[[ Material for the task, beginning ]]
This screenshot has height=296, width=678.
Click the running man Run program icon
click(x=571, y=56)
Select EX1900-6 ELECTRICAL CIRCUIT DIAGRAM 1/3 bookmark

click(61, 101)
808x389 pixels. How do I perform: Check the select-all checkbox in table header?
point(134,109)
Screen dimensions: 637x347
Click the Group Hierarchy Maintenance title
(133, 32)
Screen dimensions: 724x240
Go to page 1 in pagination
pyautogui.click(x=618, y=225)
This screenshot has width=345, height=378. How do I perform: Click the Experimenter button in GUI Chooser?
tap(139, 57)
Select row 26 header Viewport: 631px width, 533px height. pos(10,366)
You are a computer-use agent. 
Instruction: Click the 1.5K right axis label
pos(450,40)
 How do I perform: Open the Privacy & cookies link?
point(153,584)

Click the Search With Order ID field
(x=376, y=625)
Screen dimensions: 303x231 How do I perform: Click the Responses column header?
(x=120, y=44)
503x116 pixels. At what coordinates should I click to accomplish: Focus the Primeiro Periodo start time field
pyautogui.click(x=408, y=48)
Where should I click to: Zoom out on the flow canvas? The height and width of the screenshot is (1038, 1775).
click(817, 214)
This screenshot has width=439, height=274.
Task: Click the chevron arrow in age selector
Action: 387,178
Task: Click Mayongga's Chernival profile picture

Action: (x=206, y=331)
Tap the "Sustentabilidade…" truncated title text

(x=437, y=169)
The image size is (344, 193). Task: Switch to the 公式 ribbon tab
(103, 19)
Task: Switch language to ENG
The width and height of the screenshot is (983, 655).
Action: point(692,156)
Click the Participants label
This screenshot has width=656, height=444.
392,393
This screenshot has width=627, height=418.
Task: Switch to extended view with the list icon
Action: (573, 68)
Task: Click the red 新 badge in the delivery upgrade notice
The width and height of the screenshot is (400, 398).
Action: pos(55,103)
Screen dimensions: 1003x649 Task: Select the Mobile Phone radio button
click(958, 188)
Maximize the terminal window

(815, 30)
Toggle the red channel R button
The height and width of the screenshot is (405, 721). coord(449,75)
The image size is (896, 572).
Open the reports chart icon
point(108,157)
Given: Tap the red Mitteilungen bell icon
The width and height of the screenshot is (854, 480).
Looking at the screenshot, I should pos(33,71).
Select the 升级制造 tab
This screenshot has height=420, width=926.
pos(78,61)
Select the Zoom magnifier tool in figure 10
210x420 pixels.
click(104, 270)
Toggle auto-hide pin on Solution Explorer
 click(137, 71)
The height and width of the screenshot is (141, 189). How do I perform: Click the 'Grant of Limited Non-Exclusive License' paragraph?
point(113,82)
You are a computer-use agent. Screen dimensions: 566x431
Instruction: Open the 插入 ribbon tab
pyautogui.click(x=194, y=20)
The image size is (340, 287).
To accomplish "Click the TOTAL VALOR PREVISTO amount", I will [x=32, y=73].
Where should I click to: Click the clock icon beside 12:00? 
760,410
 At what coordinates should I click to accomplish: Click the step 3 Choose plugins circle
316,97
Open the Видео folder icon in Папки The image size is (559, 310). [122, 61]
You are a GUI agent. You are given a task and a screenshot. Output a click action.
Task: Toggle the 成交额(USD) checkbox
[[ Material for the task, end ]]
• Exercise description
Give the number of lines in the listing that contain the word "agent", leaving out all other words.

• Output below
3